On April 22, in the resort city of Sochi, Russian President Vladimir Putin convened an emergency meeting of economic advisers, government officials, bankers, and others to discuss alarming signals of a slowdown and to hear proposals on how to rev up growth. At least some of the 18 allies in attendance told Putin his policies need an overhaul.
From 2000 to 2008, Russians enjoyed what former Finance Minister Alexei Kudrin, a meeting attendee, has called “the fat years.” Robust exports of gas, oil, and minerals helped fill the government’s coffers and fostered the growth of a middle class. The economy contracted in 2009, then recovered. In the run-up to the March 2012 presidential election, the government ramped up stimulus spending, which is still increasing. Russia’s $2 trillion economy probably grew only 1 percent or so in the first quarter, Economy Minister Andrei Belousov said on April 7. Europe, mired in recession or stagnation, is not buying as much natural gas and oil from Russia as it once did. Inflation has edged up above 7 percent. The prospect of a long period of soft energy prices puts pressure on Russia, which relies heavily on its giant oil and gas companies.
“The problems of the Russian economy show not a fleeting but a chronic character, and their treatment requires structural measures,” says Evsey Gurvich of the Economic Expert Group. He presented recommendations at the meeting, which was also attended by Prime Minister Dmitry Medvedev and Elvira Nabiullina, the incoming central bank chief. Gurvich says real wage growth of 8.4 percent last year was almost triple the 3 percent advance in productivity. Putin must embark on “energetic measures” that rule out tax increases, rein in monopolies, and increase the ability of the workforce to operate more efficiently, he says.
Another presenter at the meeting was Sergei Sinelnikov-Murylev, head of the All-Russian Academy of Foreign Trade. According to a copy of his presentation, he proposed that over a three-year period the government shift funding from sectors including defense, law enforcement, and state-controlled companies. He suggested allocating the equivalent of 1.2 percent of GDP for education, 1 percent of GDP for health care, and 0.8 percent of GDP for roads. The fiscal rebalancing must go hand in hand with higher wages for teachers and health-care workers, an overhaul of education and health care, and staff reductions in law enforcement and the military, including halving the number of people in the armed forces, Sinelnikov-Murylev’s report says. According to the document, there are 10.5 military personnel for every 1,000 Russians, twice the rate in the U.S.

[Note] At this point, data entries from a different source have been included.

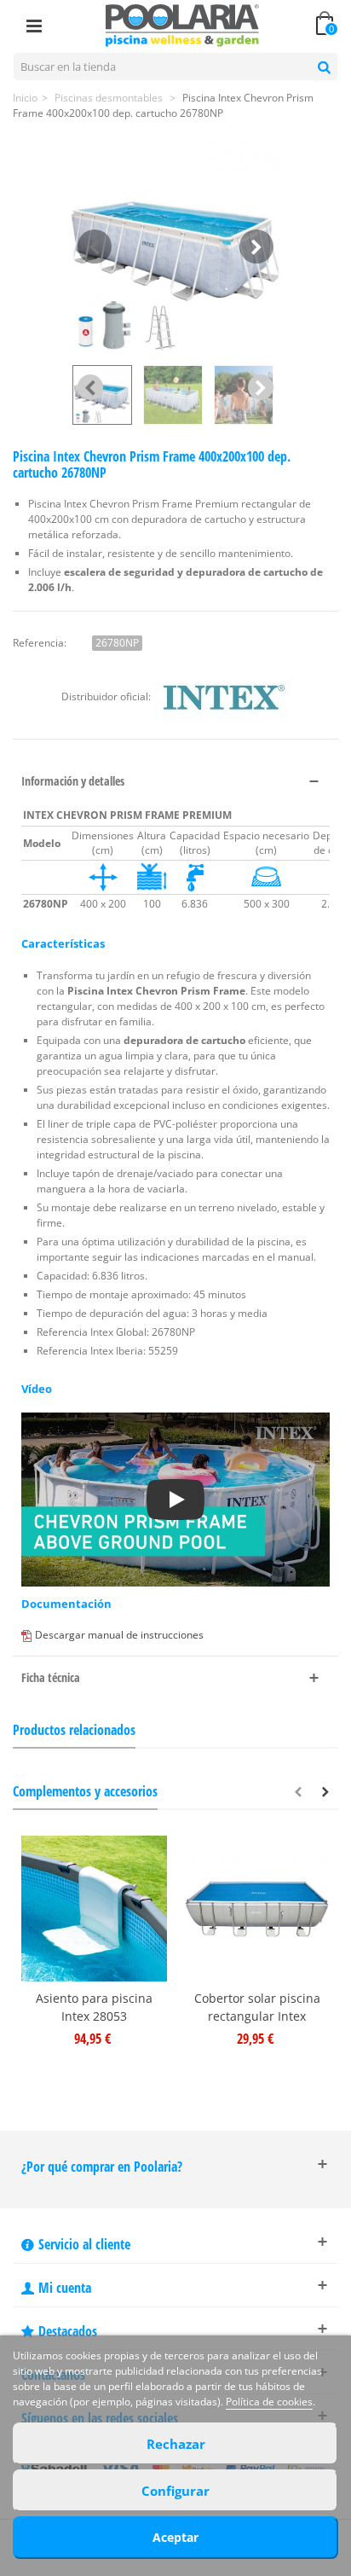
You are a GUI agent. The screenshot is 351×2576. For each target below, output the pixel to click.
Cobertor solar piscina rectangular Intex (257, 2007)
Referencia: (39, 642)
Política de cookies (269, 2401)
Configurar (175, 2490)
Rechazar (176, 2443)
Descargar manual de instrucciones (119, 1634)
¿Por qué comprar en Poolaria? (101, 2166)
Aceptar (175, 2537)
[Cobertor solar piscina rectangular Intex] (257, 1908)
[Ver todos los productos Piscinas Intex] (221, 697)
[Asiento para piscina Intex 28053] (94, 1908)
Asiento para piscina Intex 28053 (94, 2007)
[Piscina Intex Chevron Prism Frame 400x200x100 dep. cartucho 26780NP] (175, 246)
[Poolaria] (182, 24)
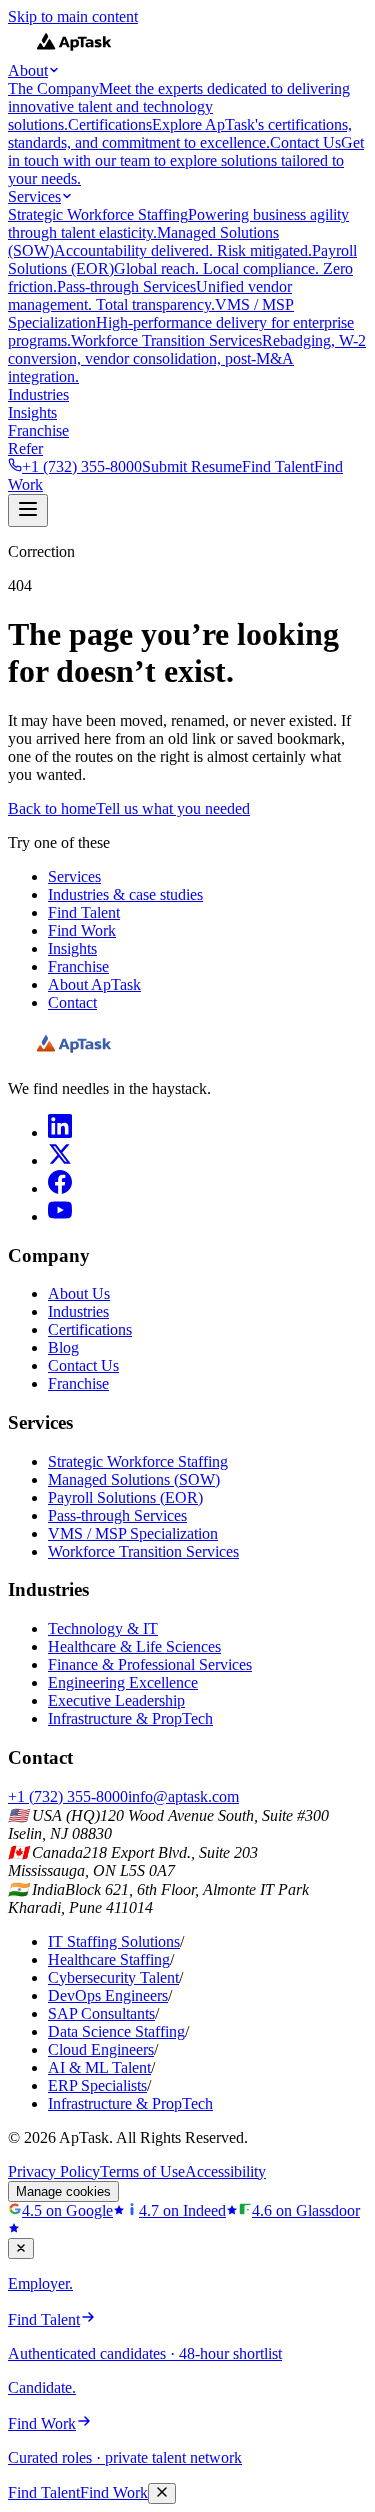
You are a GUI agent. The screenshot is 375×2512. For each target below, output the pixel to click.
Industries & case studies (125, 894)
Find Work (82, 930)
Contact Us (83, 1365)
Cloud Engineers (101, 2049)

The budget moves are necessary because “substantial state support distorts market conditions and leads to lower interest on the part of private investors to particular sectors of the economy,” the report says. Russian companies majority-owned by the government account for half the economy, up from about 38 percent in 2006, according to BNP Paribas (BNP:FP) estimates.

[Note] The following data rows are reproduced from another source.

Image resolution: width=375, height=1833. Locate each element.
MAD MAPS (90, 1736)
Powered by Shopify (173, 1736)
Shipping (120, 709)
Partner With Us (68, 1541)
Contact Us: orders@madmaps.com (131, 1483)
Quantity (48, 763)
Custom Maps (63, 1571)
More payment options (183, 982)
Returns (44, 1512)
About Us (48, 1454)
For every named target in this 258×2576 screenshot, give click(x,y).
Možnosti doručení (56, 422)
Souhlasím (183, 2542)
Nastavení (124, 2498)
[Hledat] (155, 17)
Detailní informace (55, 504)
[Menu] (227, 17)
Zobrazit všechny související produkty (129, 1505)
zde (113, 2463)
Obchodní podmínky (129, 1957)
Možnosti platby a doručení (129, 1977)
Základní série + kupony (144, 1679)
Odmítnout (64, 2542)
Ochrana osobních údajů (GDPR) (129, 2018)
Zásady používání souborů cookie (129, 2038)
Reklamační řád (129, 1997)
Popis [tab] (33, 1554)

The liberal economists at the meeting said that without a major shift in budgetary policy the economy will stagnate. In contrast, Sergey Glaziev, one of Putin’s advisers, advocated a 1 trillion ruble ($32.2 billion) stimulus, according to a participant in the meeting. Glaziev favors increasing the state’s role in the economy.

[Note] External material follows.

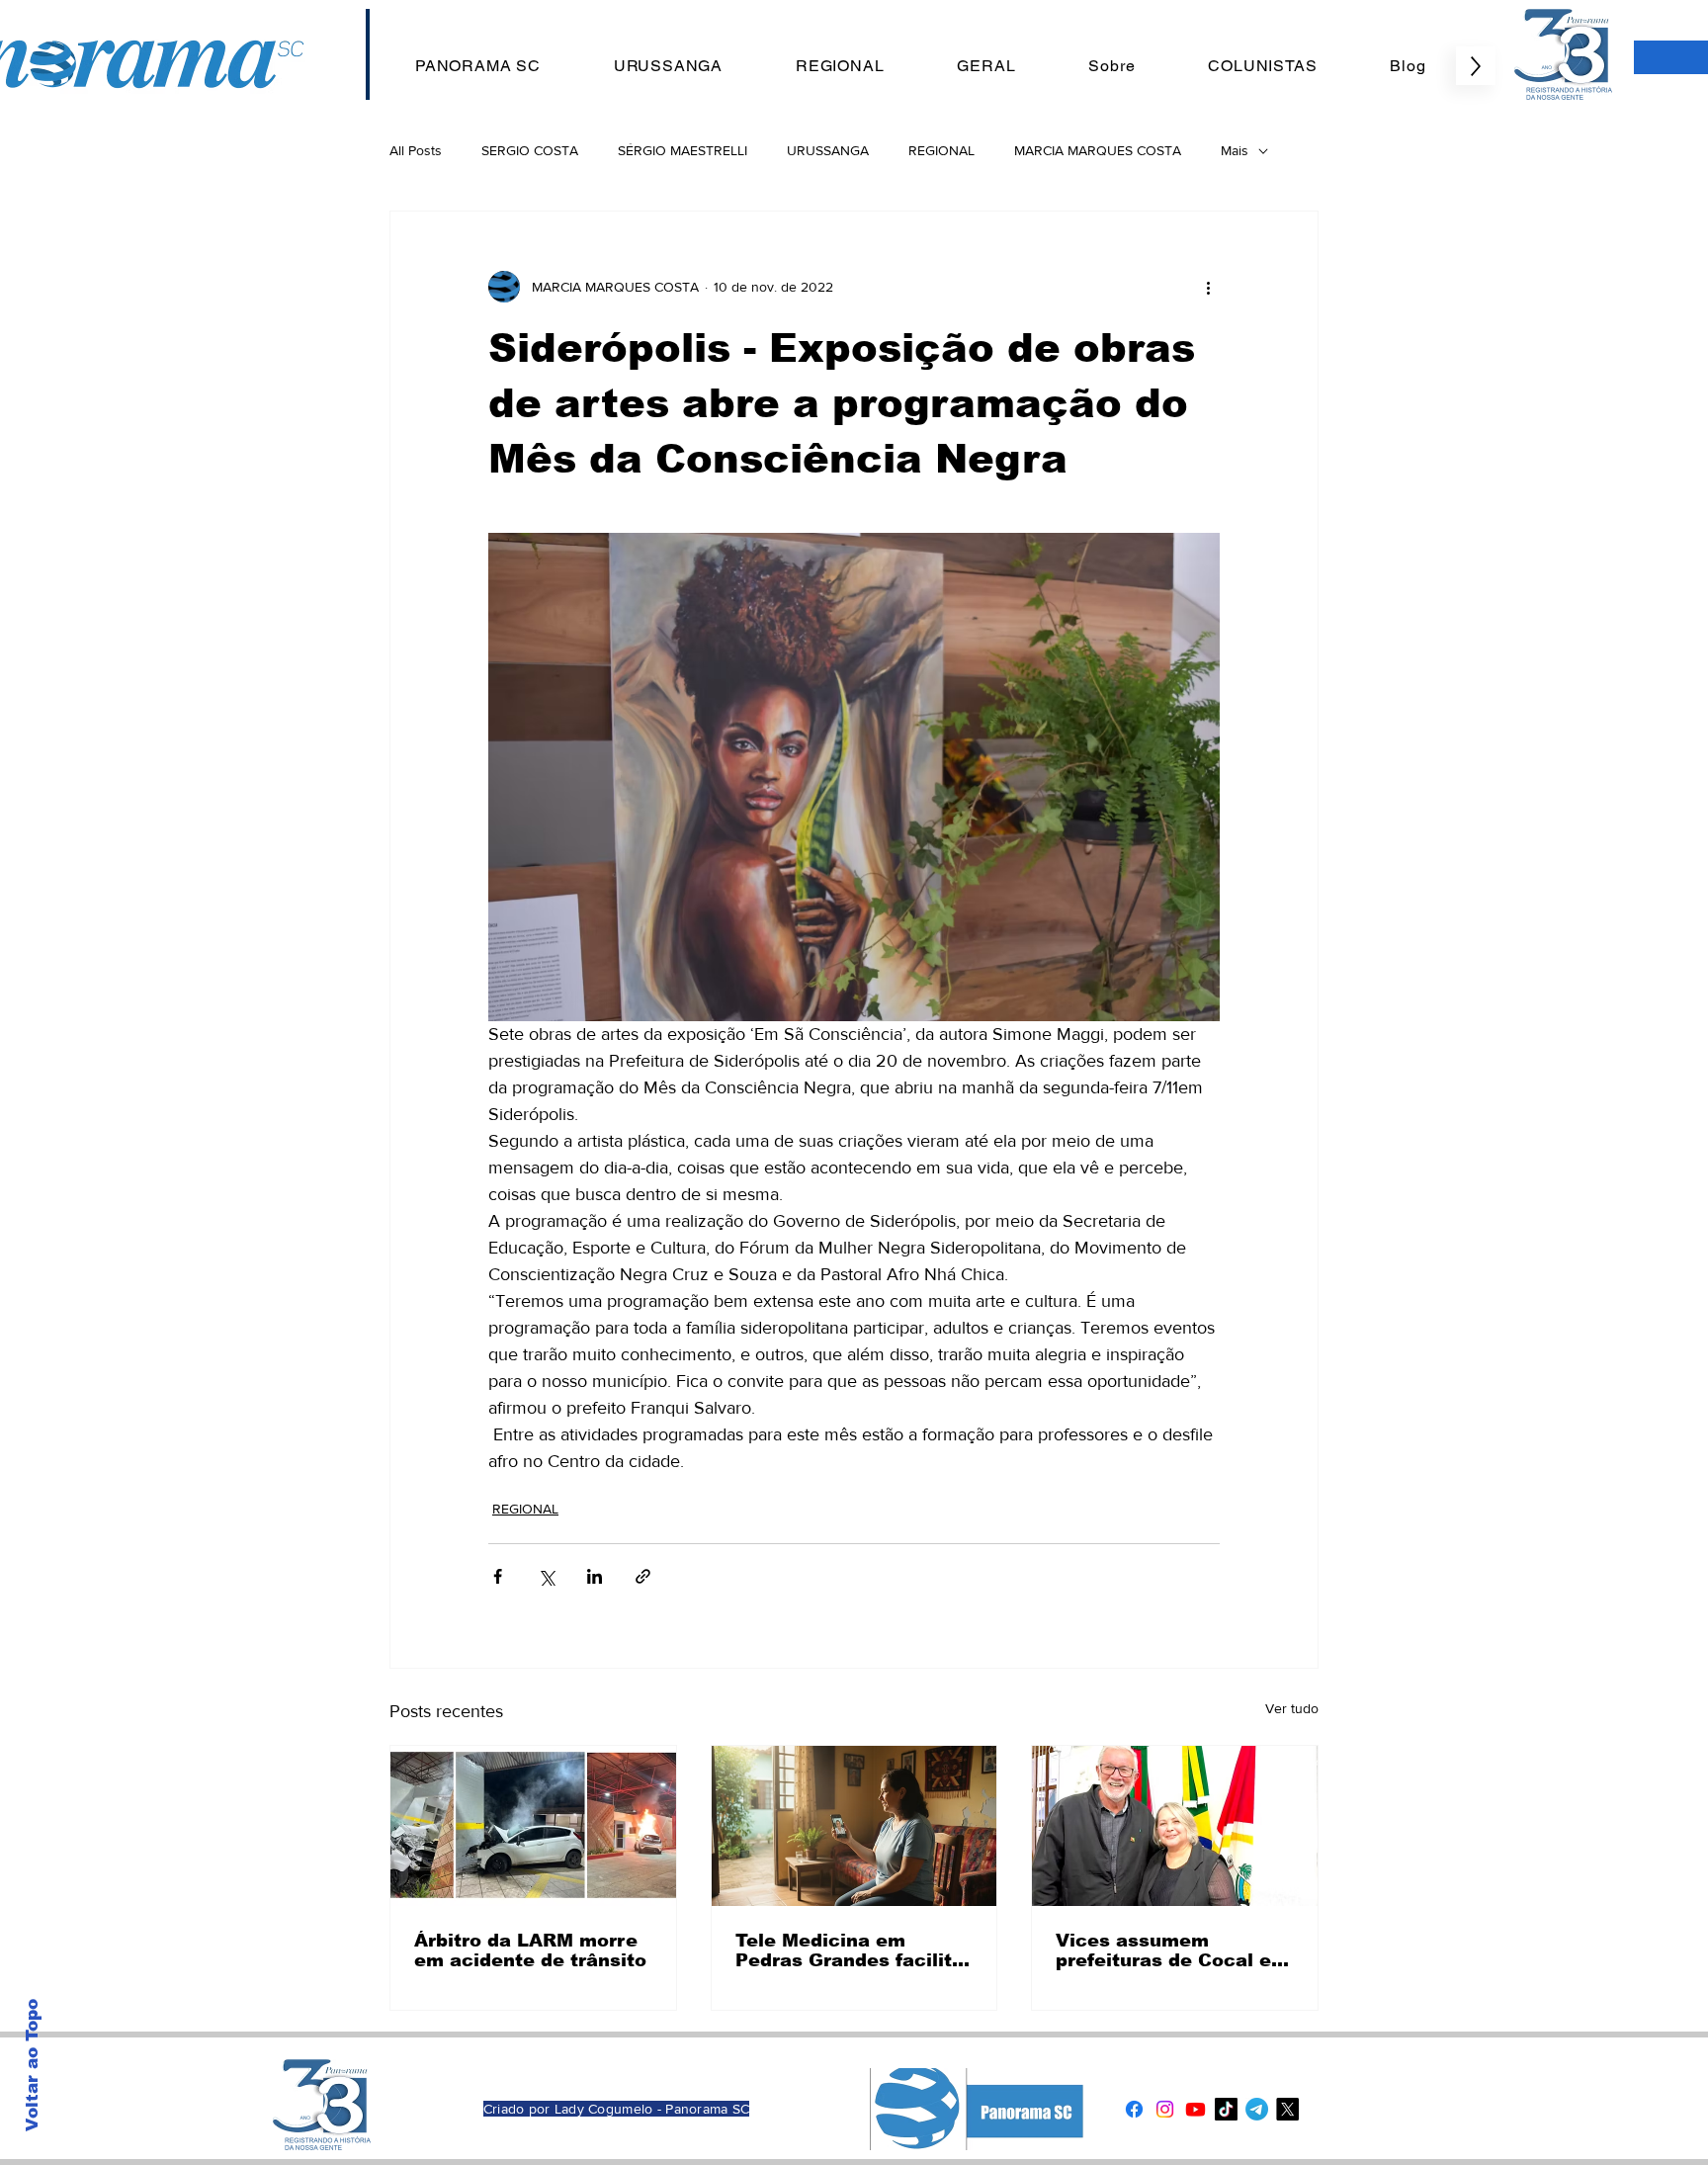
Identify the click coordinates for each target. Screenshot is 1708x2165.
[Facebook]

Putin wants Russia to be one of the world’s five largest economies—it ranked ninth in 2011 according to the International Monetary Fund. Yet Russia placed 112th out of 185 countries in the latest issue of Doing Business, the World Bank’s study of competitiveness around the globe. Russia held the 184th spot in the category of supplying its citizens access to electricity. A Russian construction permit takes 344 days to acquire, vs. 26 days in Singapore. Putin wants a plan from Medvedev to revive growth on his desk by May 15.